Data Format: Here Skew means error.
StageCoords_X | StageCoords_Y | Skew_X | Skew_Y |
---|---|---|---|
118760606 | 112836409 | -29 | -45 |
118760622 | 112836426 | -18 | 5 |
**Data Preprocess: **I am working in nm scale and each time I sweep through the same ‘mark’ location, the measured stage location will vary slightly around these ‘mark’ locations. Thats why I would like to bin the data in both X and Y direction, so that each rectangular bin (combining X and Y axis bin width) will cover data points intended for a specific mark. I can compute average and peak-to-peak errors for each bin and plot them.
# Define bin edges based on bin width
bin_width = 1000000
x_bins = np.arange(df['StageCoordsNM.X'].min(), df['StageCoordsNM.X'].max() + bin_width, bin_width)
y_bins = np.arange(df['StageCoordsNM.Y'].min(), df['StageCoordsNM.Y'].max() + bin_width, bin_width)
df['X_bin'] = pd.cut(df['StageCoordsNM.X'], bins=x_bins, labels=False)
df['Y_bin'] = pd.cut(df['StageCoordsNM.Y'], bins=y_bins, labels=False)
What I want to do: Now lets say, I have swept the stage through the same area 25 times. After binning in both x and y direction, I will have 25 datapoints for each bin, means 25 measure stage position errors for each bin. Now for each bin, I want to extract the systematic or repeatable component of the error. 25 datapoints for each bin might not be enough to make any solid conclusion. So using Machine Learning is difficult. I want to figure out a more statistical method to do this.
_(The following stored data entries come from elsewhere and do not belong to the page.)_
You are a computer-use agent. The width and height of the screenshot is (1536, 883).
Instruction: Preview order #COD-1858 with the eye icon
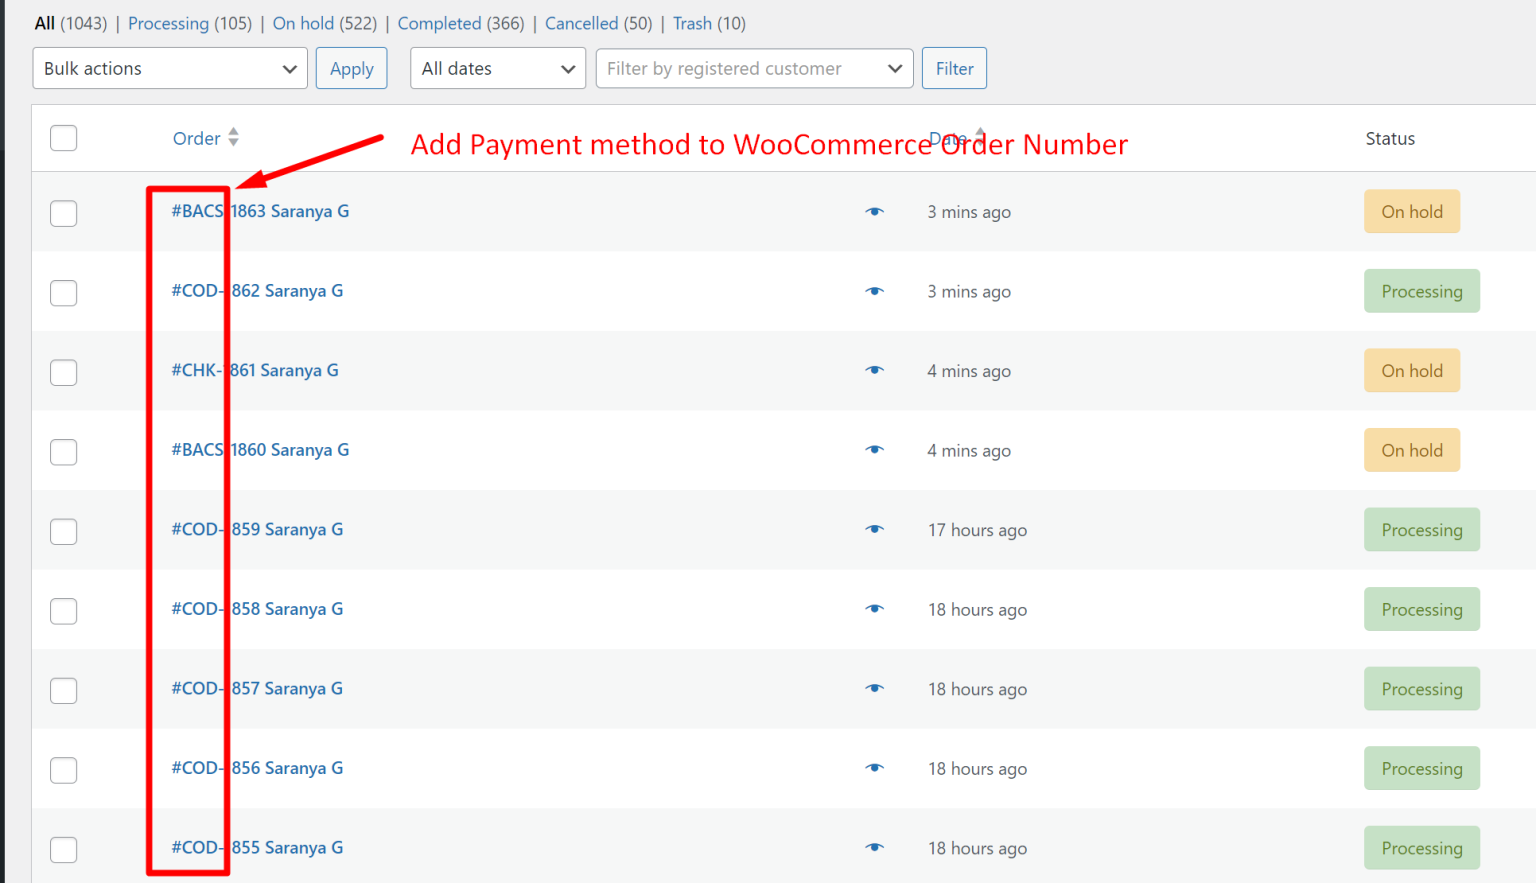(875, 609)
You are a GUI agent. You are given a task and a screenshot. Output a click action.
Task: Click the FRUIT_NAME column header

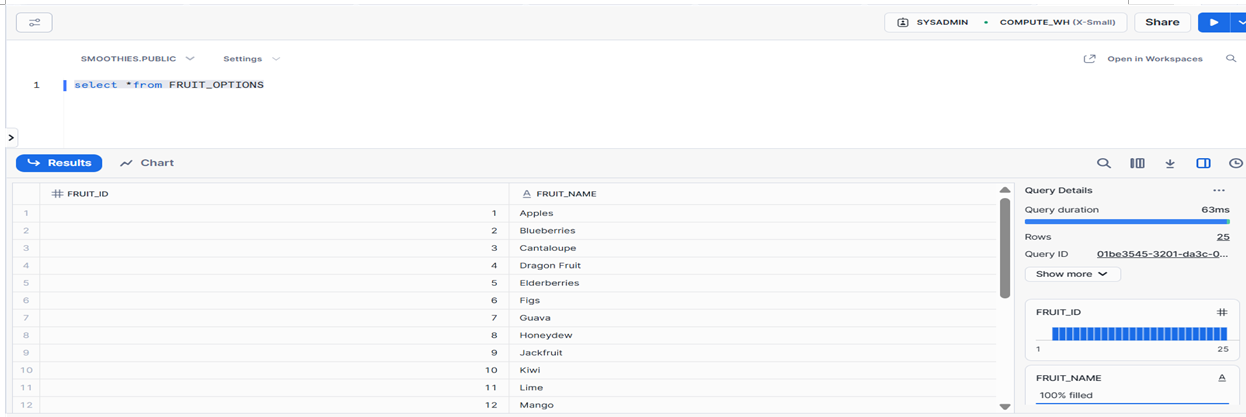[566, 193]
What I did So Far: Computed a “Normalized Weighted Adjusted Repeatability Index”. this suppose to tell how confident I am for a particular binned error to be repeatable or not. Ignore the ‘_before’ subscript.
#*__Pk-to-Pk X and Y__
df['Error_pk2pk_X'] = df.groupby(['X_bin', 'Y_bin'])['SkewNM.X'].transform(lambda x: x.max() - x.min())
df['Error_pk2pk_Y'] = df.groupby(['X_bin', 'Y_bin'])['SkewNM.Y'].transform(lambda x: x.max() - x.min())
df['Mean_SkewNM_X_before'] = df.groupby(['X_bin', 'Y_bin'])['SkewNM.X'].transform(lambda x: x.mean())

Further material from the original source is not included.